Sunday, May 26, 2019

Stalking Annihilation: practical effects and longevity?

Consider the overlapping narratives in Tarkovsky's classic Stalker (1979) and the recent sci-fi horror, Annihilation (2018). Both are well crafted films that describe a similar environment: a deadly "zone" wherein normal physics are warped, through which the characters traverse and so reveal themselves and the fictional world. What strikes me about Stalker (and Solaris (1981)) as an example of sci-fi, in contrast to Annihilation and other solid films in the genre, is Tarkovsky's reliance upon physical effects and editing in his mise-en-scene, over the animated effects that would have been available to him at the time.

The threat in Stalker is largely implied. It is revealed indirectly by the corpses of dead soldiers strewn about rusting vehicles, died fighting god knows what, and by the thousand-yard-stare recollections of the stalker himself. Annihilation uses a similar mechanism, substituting the experienced stalker with found footage to imply these things, but it also brings bizarre creatures to life through animation.
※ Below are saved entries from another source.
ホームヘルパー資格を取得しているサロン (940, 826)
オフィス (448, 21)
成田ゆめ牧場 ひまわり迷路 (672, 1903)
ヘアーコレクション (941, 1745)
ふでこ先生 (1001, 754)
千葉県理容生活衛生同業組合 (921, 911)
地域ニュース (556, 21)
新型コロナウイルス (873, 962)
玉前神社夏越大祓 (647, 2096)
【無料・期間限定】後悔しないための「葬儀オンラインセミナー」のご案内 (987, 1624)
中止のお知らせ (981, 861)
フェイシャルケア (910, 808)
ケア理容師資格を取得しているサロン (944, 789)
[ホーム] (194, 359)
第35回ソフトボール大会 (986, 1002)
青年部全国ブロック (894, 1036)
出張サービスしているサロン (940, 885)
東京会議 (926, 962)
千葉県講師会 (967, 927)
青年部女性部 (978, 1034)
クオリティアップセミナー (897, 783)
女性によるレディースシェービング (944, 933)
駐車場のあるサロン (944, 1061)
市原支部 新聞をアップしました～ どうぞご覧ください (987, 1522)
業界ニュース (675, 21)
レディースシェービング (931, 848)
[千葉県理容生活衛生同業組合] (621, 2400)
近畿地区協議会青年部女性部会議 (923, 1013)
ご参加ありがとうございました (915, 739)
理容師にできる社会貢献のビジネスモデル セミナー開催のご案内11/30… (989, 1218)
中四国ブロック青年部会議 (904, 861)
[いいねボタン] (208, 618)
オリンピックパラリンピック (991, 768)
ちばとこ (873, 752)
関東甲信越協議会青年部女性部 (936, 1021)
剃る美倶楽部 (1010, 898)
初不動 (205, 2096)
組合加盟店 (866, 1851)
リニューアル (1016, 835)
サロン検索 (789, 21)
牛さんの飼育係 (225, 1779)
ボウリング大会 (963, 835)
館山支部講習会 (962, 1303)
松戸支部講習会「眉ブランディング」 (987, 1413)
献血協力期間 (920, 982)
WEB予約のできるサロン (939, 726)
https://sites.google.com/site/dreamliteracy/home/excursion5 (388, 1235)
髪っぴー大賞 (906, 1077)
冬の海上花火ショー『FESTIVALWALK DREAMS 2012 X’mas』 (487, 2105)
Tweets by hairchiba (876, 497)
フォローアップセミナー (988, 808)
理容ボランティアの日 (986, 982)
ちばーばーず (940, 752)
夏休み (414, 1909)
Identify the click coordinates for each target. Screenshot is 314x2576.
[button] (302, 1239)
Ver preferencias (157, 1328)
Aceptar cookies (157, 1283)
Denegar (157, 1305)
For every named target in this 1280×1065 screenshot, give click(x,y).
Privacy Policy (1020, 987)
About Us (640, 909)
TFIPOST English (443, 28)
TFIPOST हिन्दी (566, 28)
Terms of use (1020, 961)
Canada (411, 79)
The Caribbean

For Tarkovsky, the otherworldliness of the "zone" is revealed by edits, causing his characters to appear to be traveling in circles, or by bizarre happenstance - rain indoors. Annihilation goes to CGI to reveal the same, such as an animated distortion effect across the trees as characters survey the zone.

Annihilation nails the CGI. Its creatures have an illusion of mass, are convincingly lit, and interaction with actors lacks conspicuous seams. Meanwhile, Stalker is 40 years old and it looks as if it could have been filmed last year. It's shocking how modern Tarkovsky's sci-fi is. What's up with that?

I don't think it's a question as to whether or not the effects are good. Rather, it's that the effects are real. Depictions of physical reality always map back to mundane human experience and are in this sense relatable to any living audience, no matter the century. Animated effects in contrast map to a specific technological experience, for example the state of the art in rendering, and that ages in pace with technological change. So future audiences, perpetually removed from obsolete tech, will tend to perceive the animation itself as a conspicuous object, working against immersion and dating the film.

If this is true, it seems the focus of CGI in screen fiction and sci-fi in particular shouldn't be to create the most otherworldly scene through completion and fidelity, faster rendering, better AI, but instead to subtly warp the physical world by supporting a realist discipline of practical effects. Perhaps directors don't need to go as far as Klimov and actually fire live rounds at their actors, but I'm starting to think there's an immortality in this kind of filmmaking.